** Opening Input records block **

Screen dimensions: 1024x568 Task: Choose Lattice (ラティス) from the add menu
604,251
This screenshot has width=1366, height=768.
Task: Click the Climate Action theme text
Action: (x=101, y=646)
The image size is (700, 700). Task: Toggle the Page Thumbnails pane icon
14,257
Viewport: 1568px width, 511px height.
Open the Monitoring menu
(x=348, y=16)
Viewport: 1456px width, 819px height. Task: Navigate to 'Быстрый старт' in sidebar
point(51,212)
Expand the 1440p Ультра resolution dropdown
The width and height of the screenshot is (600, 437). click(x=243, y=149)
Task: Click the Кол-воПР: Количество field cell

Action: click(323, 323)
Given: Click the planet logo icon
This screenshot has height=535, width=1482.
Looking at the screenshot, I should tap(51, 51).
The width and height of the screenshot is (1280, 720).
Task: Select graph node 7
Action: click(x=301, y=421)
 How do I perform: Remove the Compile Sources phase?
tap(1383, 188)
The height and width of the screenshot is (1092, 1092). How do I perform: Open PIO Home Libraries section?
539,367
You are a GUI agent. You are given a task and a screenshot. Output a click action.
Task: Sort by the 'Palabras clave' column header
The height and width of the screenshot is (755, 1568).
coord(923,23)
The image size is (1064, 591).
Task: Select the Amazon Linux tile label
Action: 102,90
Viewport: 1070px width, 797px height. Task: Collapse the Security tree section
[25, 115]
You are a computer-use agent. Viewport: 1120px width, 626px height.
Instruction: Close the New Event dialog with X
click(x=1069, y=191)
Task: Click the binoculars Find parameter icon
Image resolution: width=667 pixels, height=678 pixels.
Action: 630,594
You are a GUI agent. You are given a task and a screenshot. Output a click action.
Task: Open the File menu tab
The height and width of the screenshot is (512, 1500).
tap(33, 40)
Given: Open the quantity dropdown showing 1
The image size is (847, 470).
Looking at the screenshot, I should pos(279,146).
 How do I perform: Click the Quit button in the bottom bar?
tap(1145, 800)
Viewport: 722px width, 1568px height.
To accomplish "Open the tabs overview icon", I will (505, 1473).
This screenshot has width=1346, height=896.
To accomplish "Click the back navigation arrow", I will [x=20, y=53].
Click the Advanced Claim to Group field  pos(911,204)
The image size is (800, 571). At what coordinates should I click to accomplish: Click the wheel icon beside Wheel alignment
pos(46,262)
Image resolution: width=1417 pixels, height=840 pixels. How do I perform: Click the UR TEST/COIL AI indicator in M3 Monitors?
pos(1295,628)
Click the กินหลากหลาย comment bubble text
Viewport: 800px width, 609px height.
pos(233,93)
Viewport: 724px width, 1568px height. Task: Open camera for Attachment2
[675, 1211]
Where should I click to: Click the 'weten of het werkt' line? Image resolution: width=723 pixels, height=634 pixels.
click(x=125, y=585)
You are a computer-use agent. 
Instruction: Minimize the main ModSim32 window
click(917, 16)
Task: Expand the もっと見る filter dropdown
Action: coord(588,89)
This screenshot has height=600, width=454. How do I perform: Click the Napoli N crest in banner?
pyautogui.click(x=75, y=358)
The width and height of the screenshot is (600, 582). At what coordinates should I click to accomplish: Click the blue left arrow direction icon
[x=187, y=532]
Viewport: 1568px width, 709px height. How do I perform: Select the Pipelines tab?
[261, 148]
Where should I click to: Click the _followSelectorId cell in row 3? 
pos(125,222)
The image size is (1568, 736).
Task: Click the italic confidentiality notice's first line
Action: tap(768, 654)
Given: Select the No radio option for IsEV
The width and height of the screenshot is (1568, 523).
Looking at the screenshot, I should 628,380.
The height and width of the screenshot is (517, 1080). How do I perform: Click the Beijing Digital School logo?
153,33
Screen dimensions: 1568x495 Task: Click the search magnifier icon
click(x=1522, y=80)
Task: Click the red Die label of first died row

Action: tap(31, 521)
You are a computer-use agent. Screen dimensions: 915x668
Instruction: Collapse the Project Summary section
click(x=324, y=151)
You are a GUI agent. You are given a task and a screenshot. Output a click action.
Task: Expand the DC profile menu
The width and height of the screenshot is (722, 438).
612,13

** Closing Input records block **

### Exercise instructions
All of the records above should be repeated exactly.

### Your response
Screen dimensions: 1024x568 Task: Choose Lattice (ラティス) from the add menu
604,251
This screenshot has width=1366, height=768.
Task: Click the Climate Action theme text
Action: (x=101, y=646)
The image size is (700, 700). Task: Toggle the Page Thumbnails pane icon
14,257
Viewport: 1568px width, 511px height.
Open the Monitoring menu
(x=348, y=16)
Viewport: 1456px width, 819px height. Task: Navigate to 'Быстрый старт' in sidebar
point(51,212)
Expand the 1440p Ультра resolution dropdown
The width and height of the screenshot is (600, 437). click(x=243, y=149)
Task: Click the Кол-воПР: Количество field cell

Action: click(323, 323)
Given: Click the planet logo icon
This screenshot has height=535, width=1482.
Looking at the screenshot, I should tap(51, 51).
The width and height of the screenshot is (1280, 720).
Task: Select graph node 7
Action: click(x=301, y=421)
 How do I perform: Remove the Compile Sources phase?
tap(1383, 188)
The height and width of the screenshot is (1092, 1092). How do I perform: Open PIO Home Libraries section?
539,367
You are a GUI agent. You are given a task and a screenshot. Output a click action.
Task: Sort by the 'Palabras clave' column header
The height and width of the screenshot is (755, 1568).
coord(923,23)
The image size is (1064, 591).
Task: Select the Amazon Linux tile label
Action: 102,90
Viewport: 1070px width, 797px height. Task: Collapse the Security tree section
[25, 115]
You are a computer-use agent. Viewport: 1120px width, 626px height.
Instruction: Close the New Event dialog with X
click(x=1069, y=191)
Task: Click the binoculars Find parameter icon
Image resolution: width=667 pixels, height=678 pixels.
Action: 630,594
You are a GUI agent. You are given a task and a screenshot. Output a click action.
Task: Open the File menu tab
The height and width of the screenshot is (512, 1500).
tap(33, 40)
Given: Open the quantity dropdown showing 1
The image size is (847, 470).
Looking at the screenshot, I should pos(279,146).
 How do I perform: Click the Quit button in the bottom bar?
tap(1145, 800)
Viewport: 722px width, 1568px height.
To accomplish "Open the tabs overview icon", I will (505, 1473).
This screenshot has width=1346, height=896.
To accomplish "Click the back navigation arrow", I will [x=20, y=53].
Click the Advanced Claim to Group field  pos(911,204)
The image size is (800, 571). At what coordinates should I click to accomplish: Click the wheel icon beside Wheel alignment
pos(46,262)
Image resolution: width=1417 pixels, height=840 pixels. How do I perform: Click the UR TEST/COIL AI indicator in M3 Monitors?
pos(1295,628)
Click the กินหลากหลาย comment bubble text
Viewport: 800px width, 609px height.
pos(233,93)
Viewport: 724px width, 1568px height. Task: Open camera for Attachment2
[675, 1211]
Where should I click to: Click the 'weten of het werkt' line? Image resolution: width=723 pixels, height=634 pixels.
click(x=125, y=585)
You are a computer-use agent. 
Instruction: Minimize the main ModSim32 window
click(917, 16)
Task: Expand the もっと見る filter dropdown
Action: coord(588,89)
This screenshot has height=600, width=454. How do I perform: Click the Napoli N crest in banner?
pyautogui.click(x=75, y=358)
The width and height of the screenshot is (600, 582). At what coordinates should I click to accomplish: Click the blue left arrow direction icon
[x=187, y=532]
Viewport: 1568px width, 709px height. How do I perform: Select the Pipelines tab?
[261, 148]
Where should I click to: Click the _followSelectorId cell in row 3? 
pos(125,222)
The image size is (1568, 736).
Task: Click the italic confidentiality notice's first line
Action: tap(768, 654)
Given: Select the No radio option for IsEV
The width and height of the screenshot is (1568, 523).
Looking at the screenshot, I should 628,380.
The height and width of the screenshot is (517, 1080). How do I perform: Click the Beijing Digital School logo?
153,33
Screen dimensions: 1568x495 Task: Click the search magnifier icon
click(x=1522, y=80)
Task: Click the red Die label of first died row

Action: tap(31, 521)
You are a computer-use agent. Screen dimensions: 915x668
Instruction: Collapse the Project Summary section
click(x=324, y=151)
You are a GUI agent. You are given a task and a screenshot. Output a click action.
Task: Expand the DC profile menu
The width and height of the screenshot is (722, 438).
612,13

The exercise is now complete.